木綿から紙を作り、紙からモノを作る研究

デザイン学科 インダストリアルデザイン専攻領域

平井 大心

服の裁断

着なくなったり、捨ててしまう木綿の衣類を細かく裁断し端切れにする。

紙漉き

繊維を均一に分散させる溶液と混ぜ合わせ、漉き枠を用いて紙を形成する。

張り子

3Dプリンタで出力した型に張り子をする。表面をやすりがけすることで滑らかな質感に仕上がる。

立体化の実験

紙を平面から立体にするため、紙の漉き方や漉き枠の形状、脱水方法などを検証した。

積まれた石の形状からインスピレーションを得た照明

積まれた石の絶妙なバランスとその位置関係を探ることで、木綿の軽さを効果的に表現した。

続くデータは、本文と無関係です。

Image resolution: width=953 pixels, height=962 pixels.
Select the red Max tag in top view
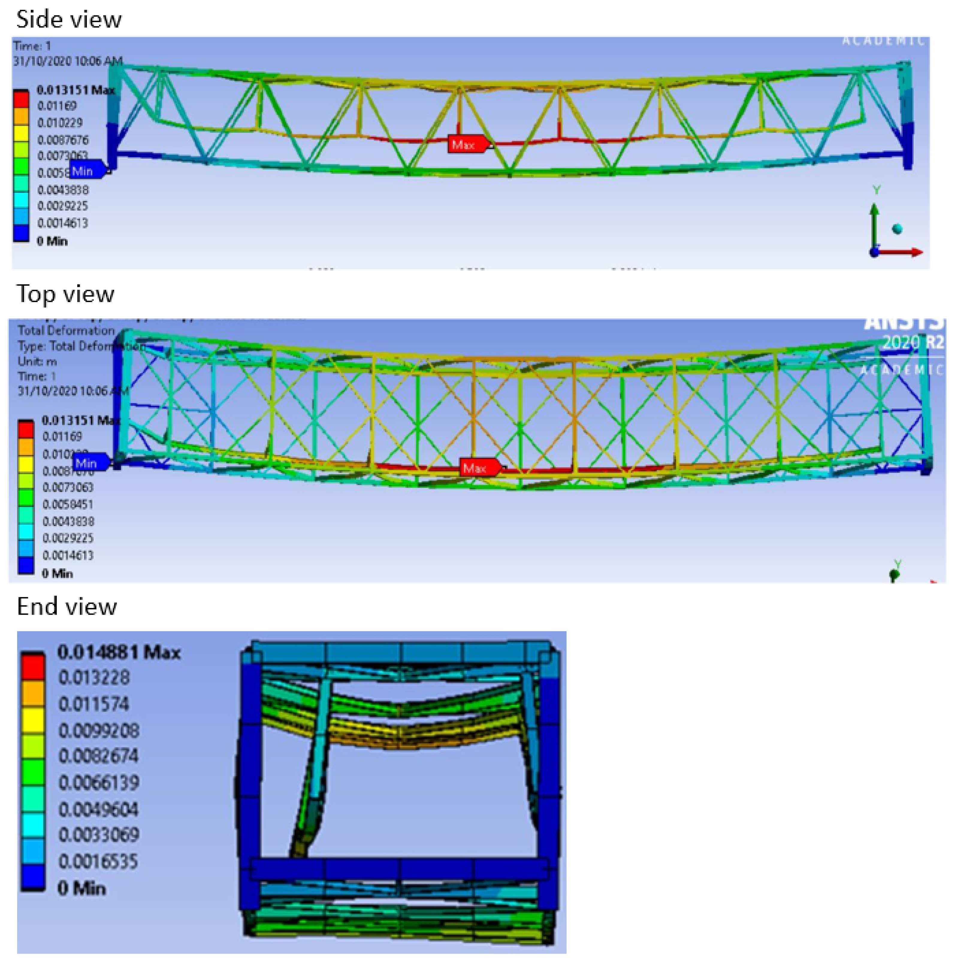(x=476, y=468)
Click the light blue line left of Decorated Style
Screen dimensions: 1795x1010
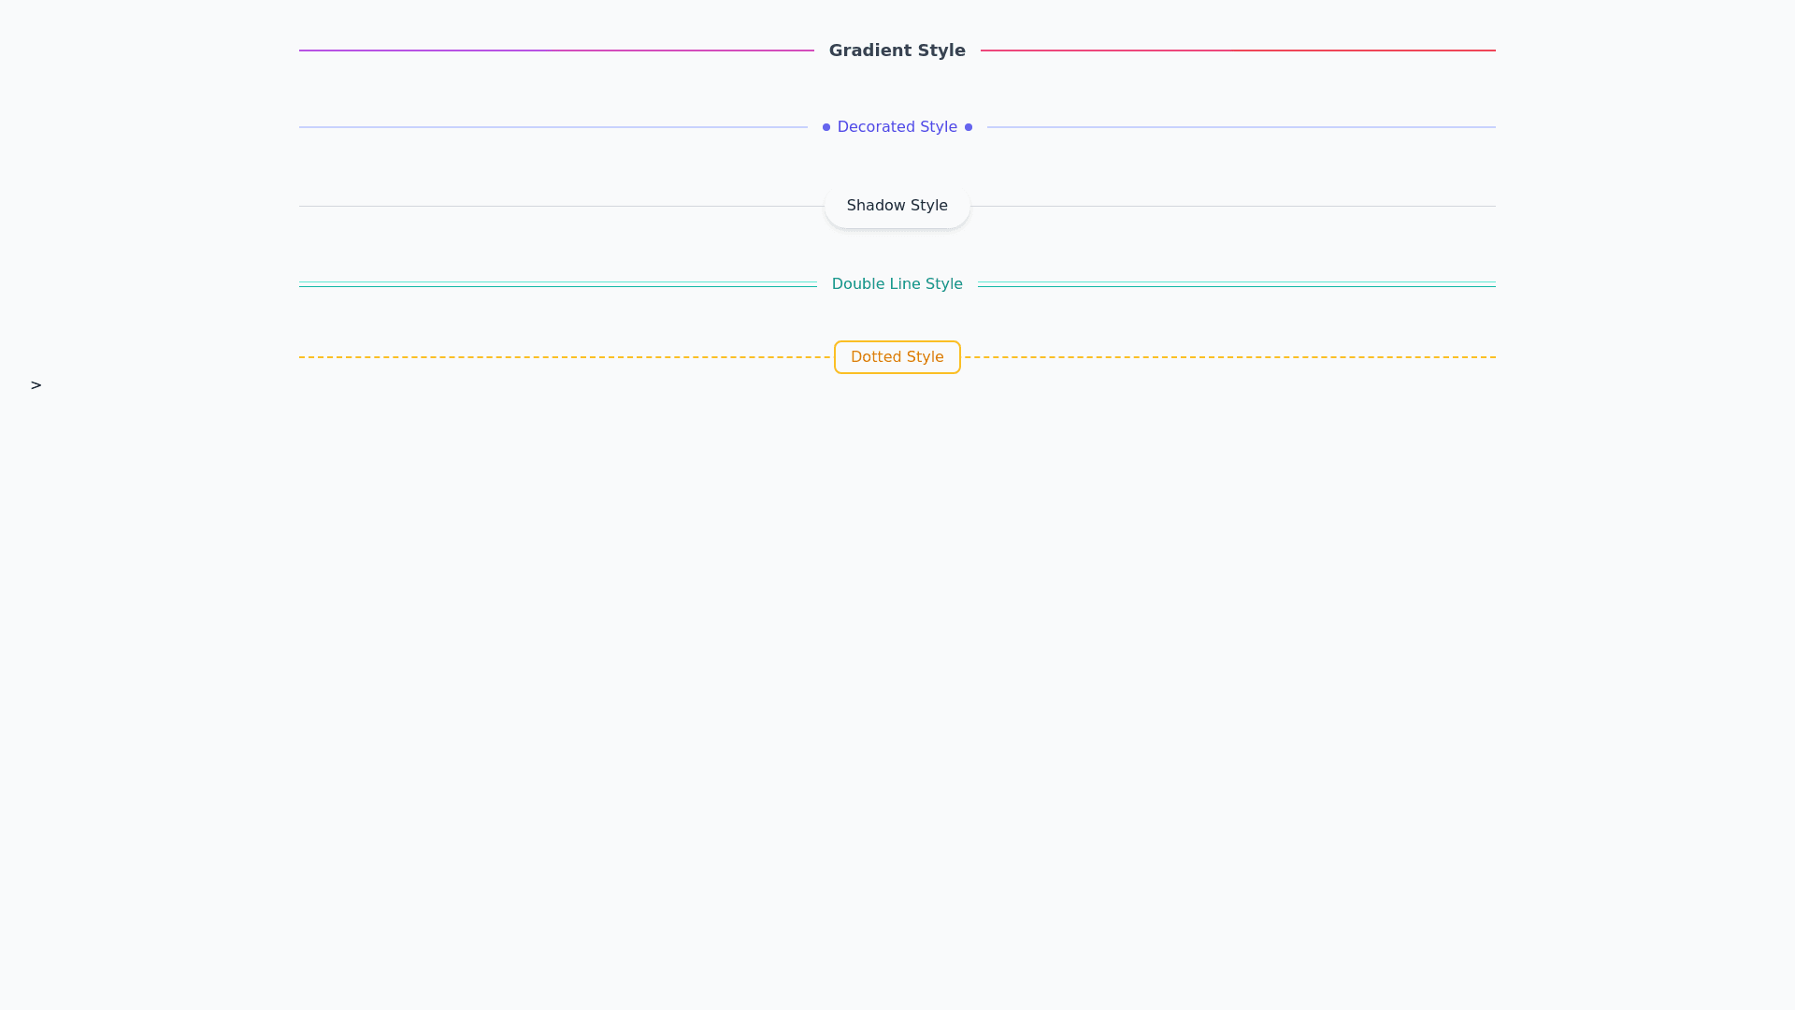tap(553, 127)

中世ヨーロッパの歴史を参考に、木綿の服から紙を制作した。木綿の紙は水に浸すことで繊維の絡まりが解け、再生できる特徴を持つ。筆記や印刷用紙などの平面的な使われ方に捉われず、立体にすることで再生可能なモノを増やすことを目的に進めた。本制作では、木綿の特徴である「繋ぎ目なく塊で作ることができる・転写・軽量」の3点を重視し、日常の道具に落とし込むことで実際に機能するかを確認した。

木綿から紙を作り、紙からモノを作る研究

木綿の古着、張り子 /指導教員:森田 敏昭

デザイン学科 インダストリアルデザイン専攻領域

平井 大心

ZOKEI賞受賞作品について

本研究はサスティナブルデザインを学ぶため無印良品の協力のもと、木綿の古着から紙に再生していた中世ヨーロッパの歴史を背景とした試みを、PBL授業として3年生から取り組んできた制作をベースに展開されている。
木綿から平面的な紙への制作を通して、立体的な造形を作るための制作を繰り返し行った。最終的に張子人形の製造技術を参照し、非接触型スキャナーや3Dプリンターなど、デジタル技術を駆使した新たな加工技術の提案にまで至った研究である。試行錯誤繰り返すことで、得られた経験の量によって非常に完成度の高い作品に仕上がっており高く評価できる。